EXERCISE PROMPT:
Your answer must repeat all of the entries word for word, without any images.

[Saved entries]
* * * *

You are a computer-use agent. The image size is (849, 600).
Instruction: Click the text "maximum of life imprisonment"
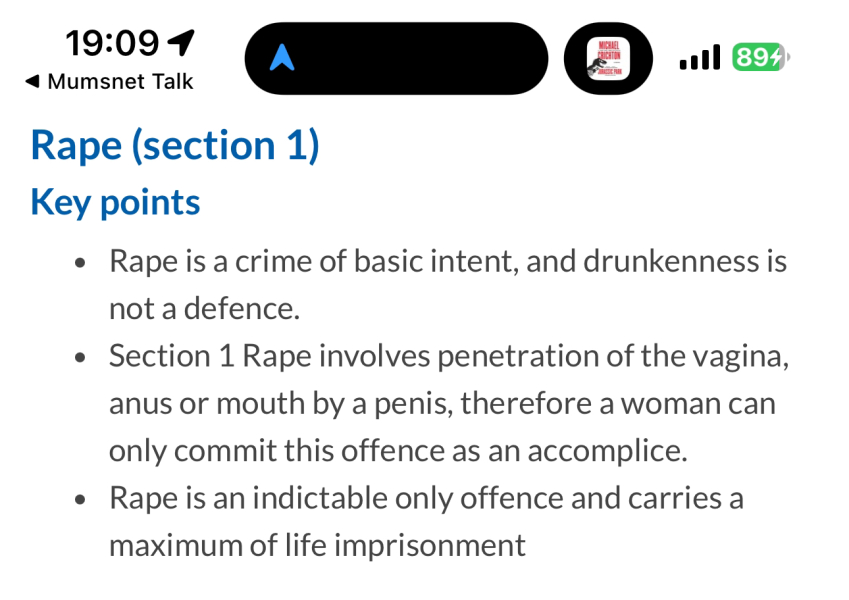point(317,545)
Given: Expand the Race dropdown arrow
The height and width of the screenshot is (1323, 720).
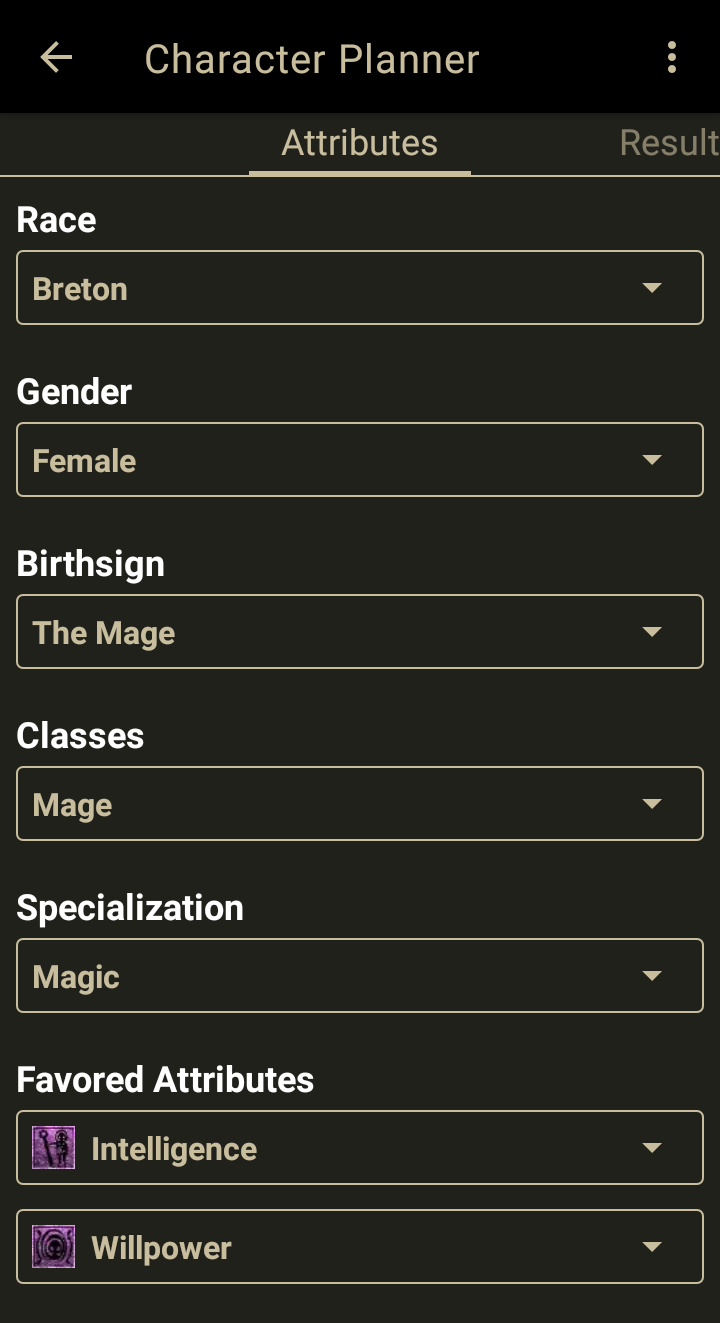Looking at the screenshot, I should pyautogui.click(x=652, y=288).
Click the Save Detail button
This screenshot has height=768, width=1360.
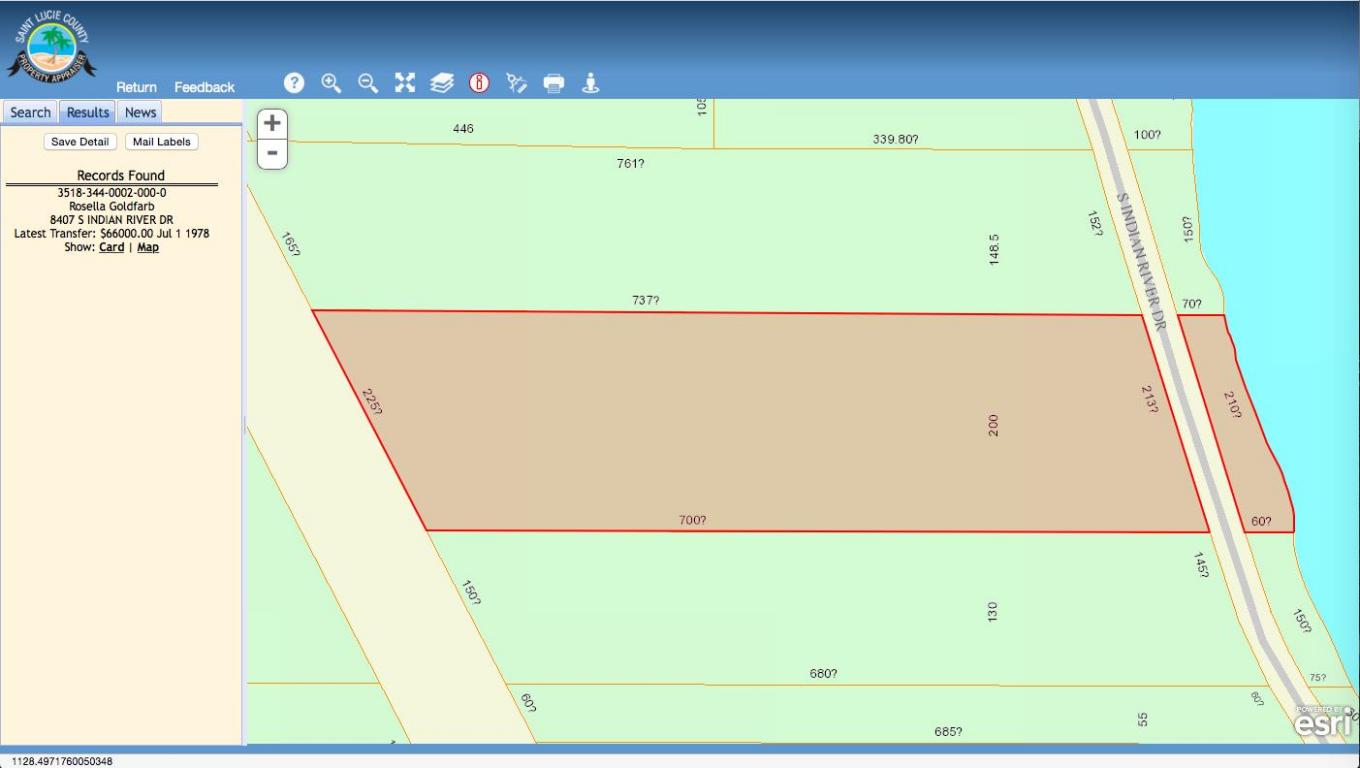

* * * *

REPLY TO THE TASK:
You are a computer-use agent. The image size is (849, 600).
Instruction: Click the text "maximum of life imprisonment"
point(317,545)
Given: Expand the Race dropdown arrow
The height and width of the screenshot is (1323, 720).
Looking at the screenshot, I should pyautogui.click(x=652, y=288).
Click the Save Detail button
This screenshot has height=768, width=1360.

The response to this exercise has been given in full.